Exclude all pictures, and reproduce exactly the lines from the one containing "Given: Expand the 文本编辑器 settings category" through the end of the records, with nothing else added.

Items from a data source:
<<<<

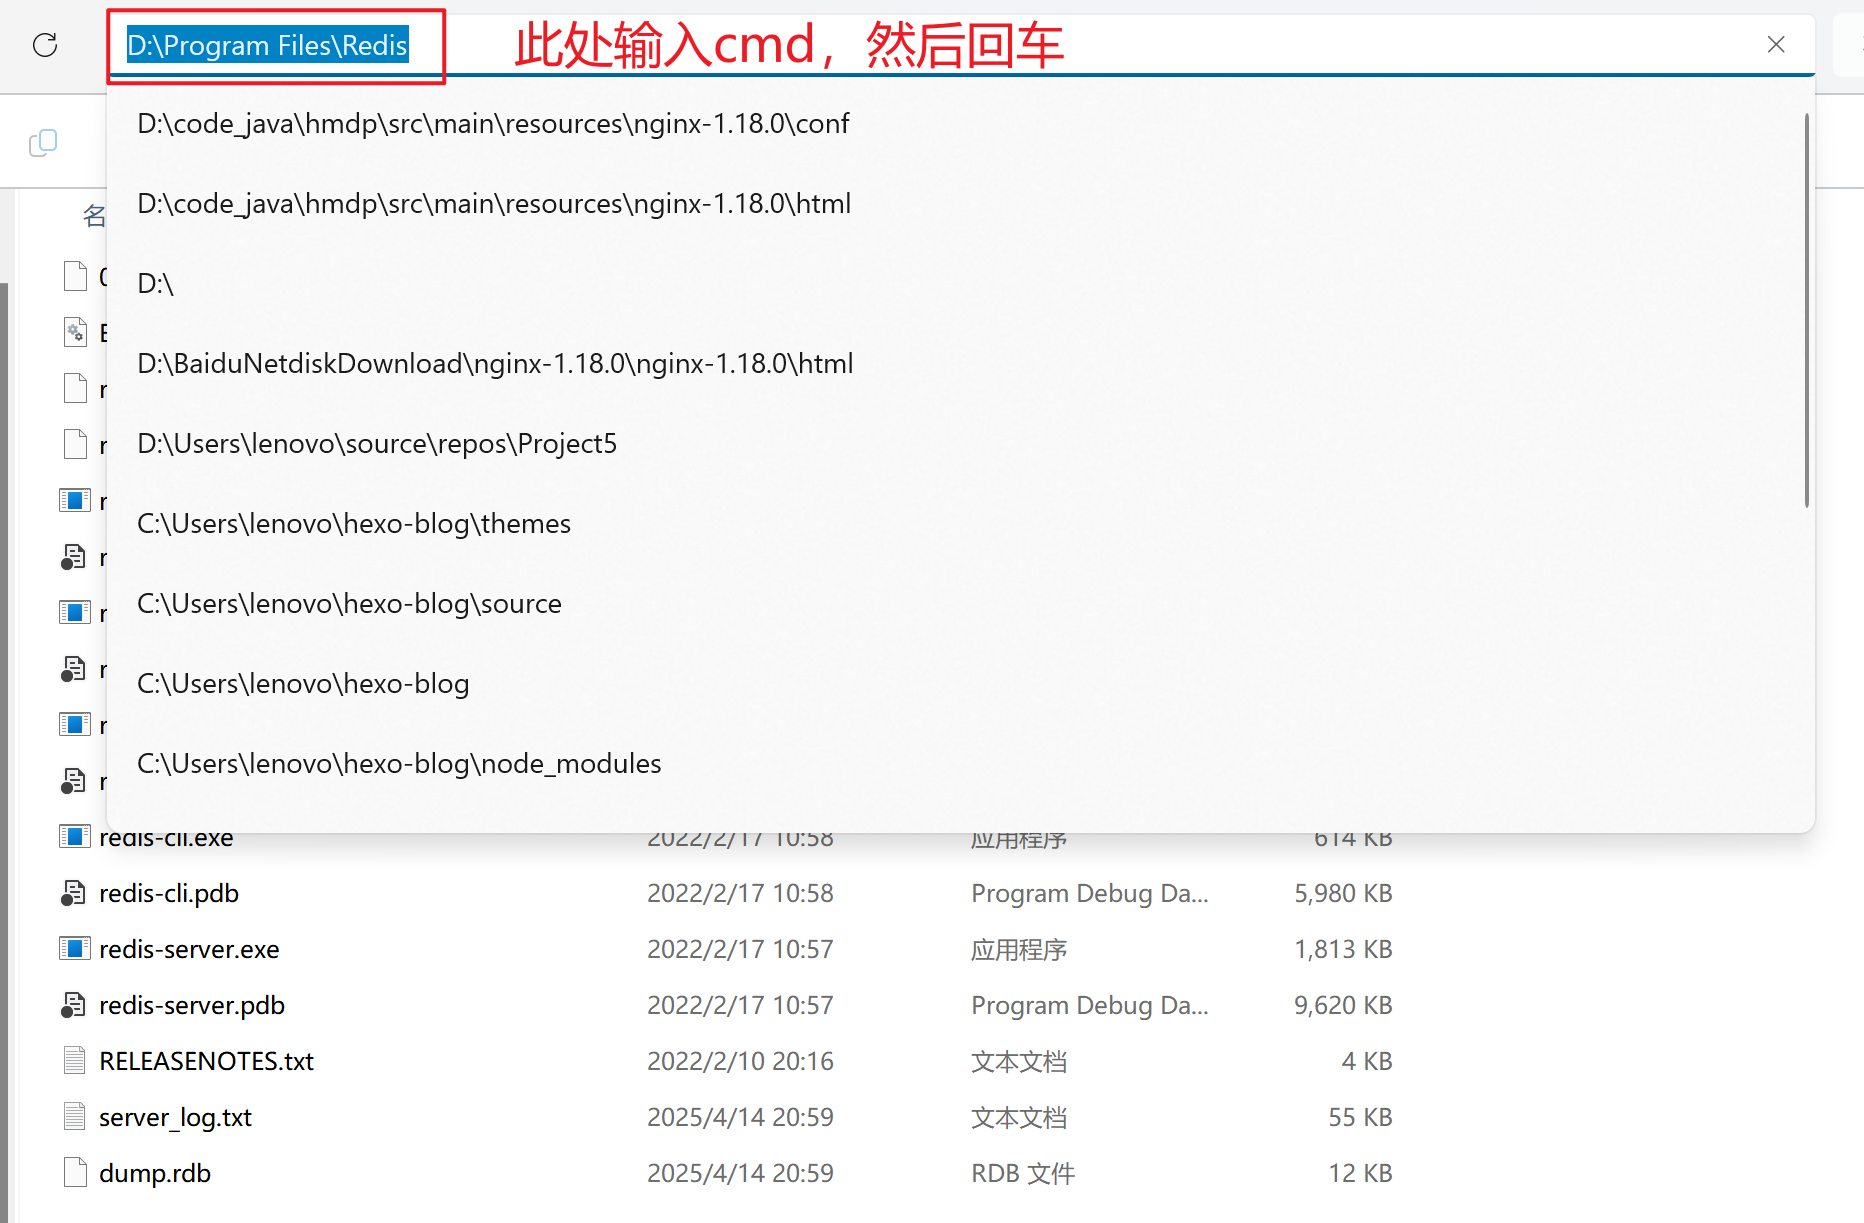Select the D:\BaiduNetdiskDownload nginx html path
Screen dimensions: 1864x1223
point(494,363)
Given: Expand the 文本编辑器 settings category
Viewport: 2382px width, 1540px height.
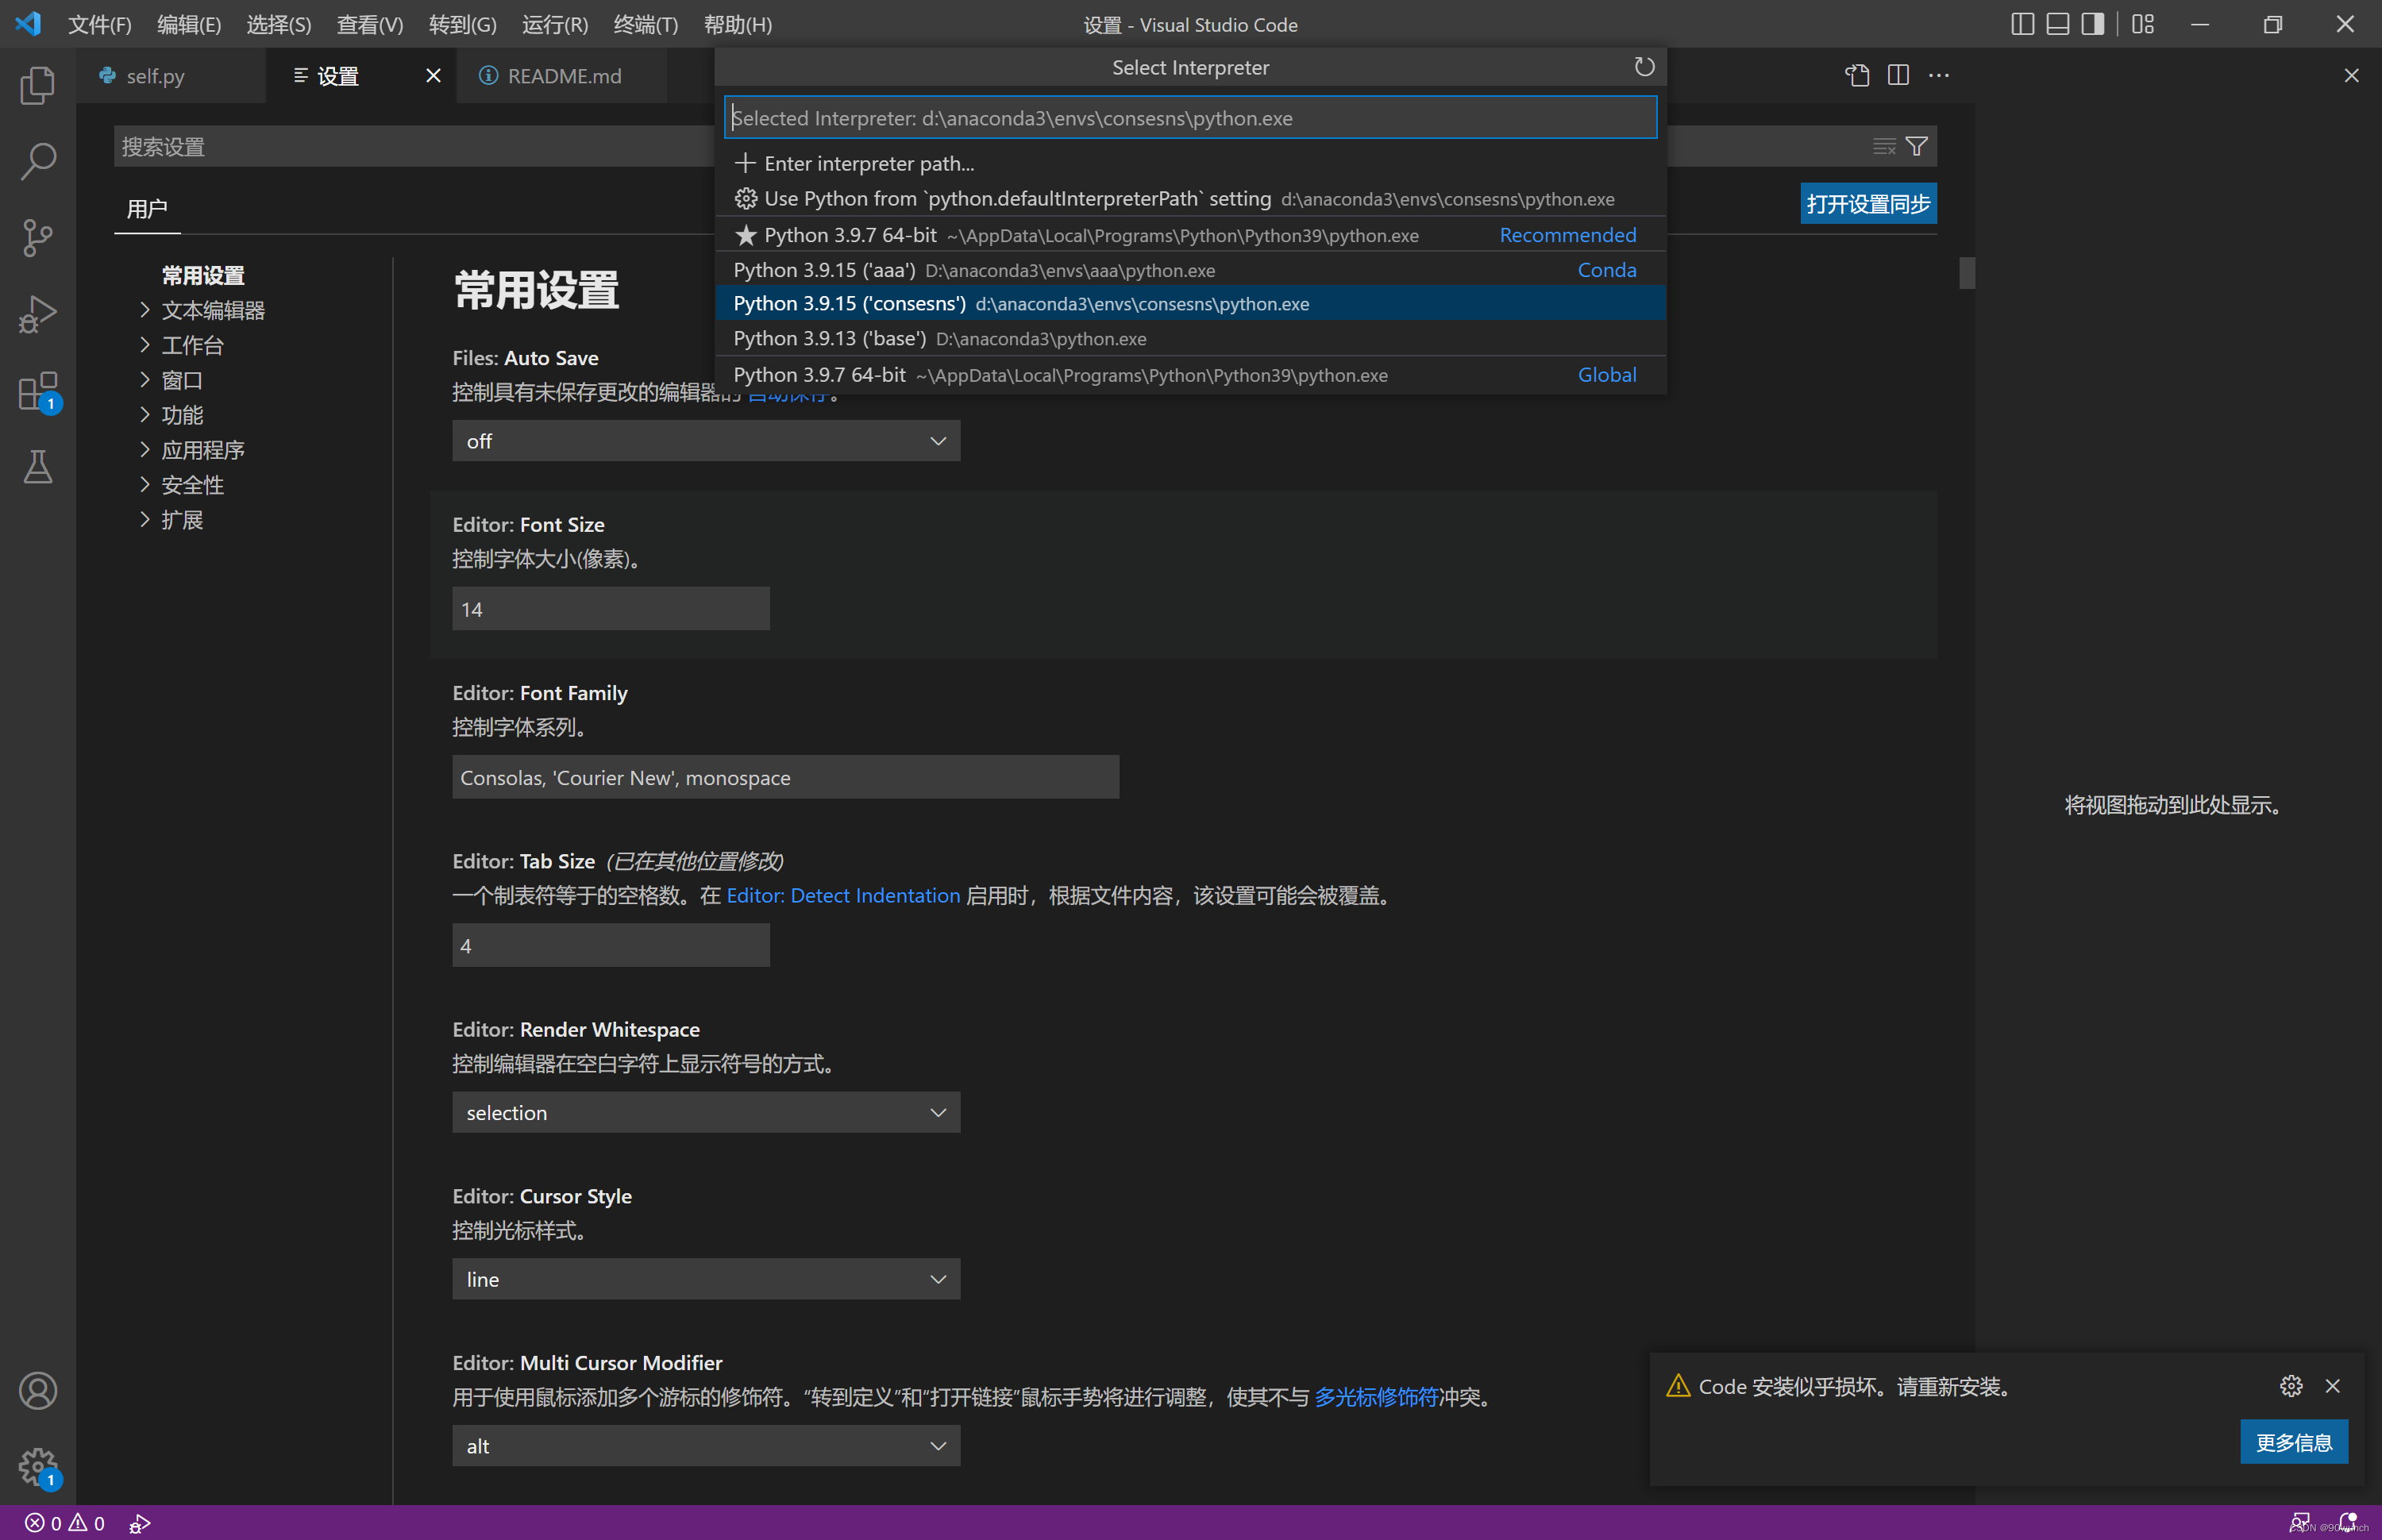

>>>>

*Task output*.
Given: Expand the 文本编辑器 settings category
Viewport: 2382px width, 1540px height.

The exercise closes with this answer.